TASK OBJECTIVE: Out of the material that follows, write out exactly the lines from the line with "This screenshot has height=444, width=1058." to the line with "Task: Open the Tools menu", both ends included, and no others.

PROVIDED RECORDS:
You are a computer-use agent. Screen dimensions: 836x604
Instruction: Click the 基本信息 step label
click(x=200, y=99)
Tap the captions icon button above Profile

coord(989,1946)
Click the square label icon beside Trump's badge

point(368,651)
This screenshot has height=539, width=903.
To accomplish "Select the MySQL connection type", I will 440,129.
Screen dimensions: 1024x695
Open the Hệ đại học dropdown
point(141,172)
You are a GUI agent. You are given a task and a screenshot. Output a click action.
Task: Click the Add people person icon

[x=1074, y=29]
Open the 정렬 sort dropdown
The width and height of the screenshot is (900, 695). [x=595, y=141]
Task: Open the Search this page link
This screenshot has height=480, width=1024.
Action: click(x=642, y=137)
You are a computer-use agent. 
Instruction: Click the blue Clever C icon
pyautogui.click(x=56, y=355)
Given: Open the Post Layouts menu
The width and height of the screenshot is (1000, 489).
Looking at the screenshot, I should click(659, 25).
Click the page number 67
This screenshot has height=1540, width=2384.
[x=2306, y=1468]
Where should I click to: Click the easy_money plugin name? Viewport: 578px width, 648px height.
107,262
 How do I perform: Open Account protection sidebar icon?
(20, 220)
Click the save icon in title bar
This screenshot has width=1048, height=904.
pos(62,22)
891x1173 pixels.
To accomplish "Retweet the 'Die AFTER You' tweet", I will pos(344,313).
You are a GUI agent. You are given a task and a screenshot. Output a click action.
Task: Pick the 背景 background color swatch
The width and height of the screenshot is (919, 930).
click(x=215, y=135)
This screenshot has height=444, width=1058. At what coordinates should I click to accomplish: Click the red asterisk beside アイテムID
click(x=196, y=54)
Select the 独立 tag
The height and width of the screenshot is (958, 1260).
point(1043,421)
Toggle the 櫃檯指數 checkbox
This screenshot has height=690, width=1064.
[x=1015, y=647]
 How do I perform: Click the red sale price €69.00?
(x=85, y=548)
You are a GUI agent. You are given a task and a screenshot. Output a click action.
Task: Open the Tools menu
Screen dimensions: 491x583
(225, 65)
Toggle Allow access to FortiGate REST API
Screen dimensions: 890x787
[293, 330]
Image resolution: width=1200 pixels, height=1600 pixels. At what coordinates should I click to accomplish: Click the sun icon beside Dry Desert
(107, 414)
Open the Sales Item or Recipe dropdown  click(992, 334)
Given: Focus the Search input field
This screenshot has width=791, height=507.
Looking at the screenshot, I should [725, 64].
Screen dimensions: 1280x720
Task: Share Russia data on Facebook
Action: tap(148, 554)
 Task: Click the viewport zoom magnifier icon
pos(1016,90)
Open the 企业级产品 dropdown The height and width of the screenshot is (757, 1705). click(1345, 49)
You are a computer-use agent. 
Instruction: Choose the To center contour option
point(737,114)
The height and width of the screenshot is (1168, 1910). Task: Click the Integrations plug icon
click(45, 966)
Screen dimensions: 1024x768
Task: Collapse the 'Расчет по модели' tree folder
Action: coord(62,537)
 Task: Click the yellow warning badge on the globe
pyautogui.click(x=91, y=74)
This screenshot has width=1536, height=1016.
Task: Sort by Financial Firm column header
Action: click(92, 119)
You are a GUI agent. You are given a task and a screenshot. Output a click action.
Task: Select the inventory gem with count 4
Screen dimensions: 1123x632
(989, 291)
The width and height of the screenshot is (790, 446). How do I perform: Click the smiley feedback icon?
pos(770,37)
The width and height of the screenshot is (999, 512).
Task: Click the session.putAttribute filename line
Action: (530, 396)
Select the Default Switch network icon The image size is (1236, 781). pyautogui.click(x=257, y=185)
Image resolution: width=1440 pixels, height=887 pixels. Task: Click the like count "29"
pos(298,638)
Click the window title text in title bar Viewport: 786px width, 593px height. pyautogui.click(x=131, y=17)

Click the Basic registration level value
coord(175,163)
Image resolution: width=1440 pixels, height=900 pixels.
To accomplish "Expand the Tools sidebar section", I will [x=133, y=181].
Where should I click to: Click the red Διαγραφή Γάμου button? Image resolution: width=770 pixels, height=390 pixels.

ANSWER AREA:
This screenshot has height=444, width=1058. At what coordinates should I click to accomplish: Click the red asterisk beside アイテムID
click(x=196, y=54)
Select the 独立 tag
The height and width of the screenshot is (958, 1260).
point(1043,421)
Toggle the 櫃檯指數 checkbox
This screenshot has height=690, width=1064.
[x=1015, y=647]
 How do I perform: Click the red sale price €69.00?
(x=85, y=548)
You are a GUI agent. You are given a task and a screenshot. Output a click action.
Task: Open the Tools menu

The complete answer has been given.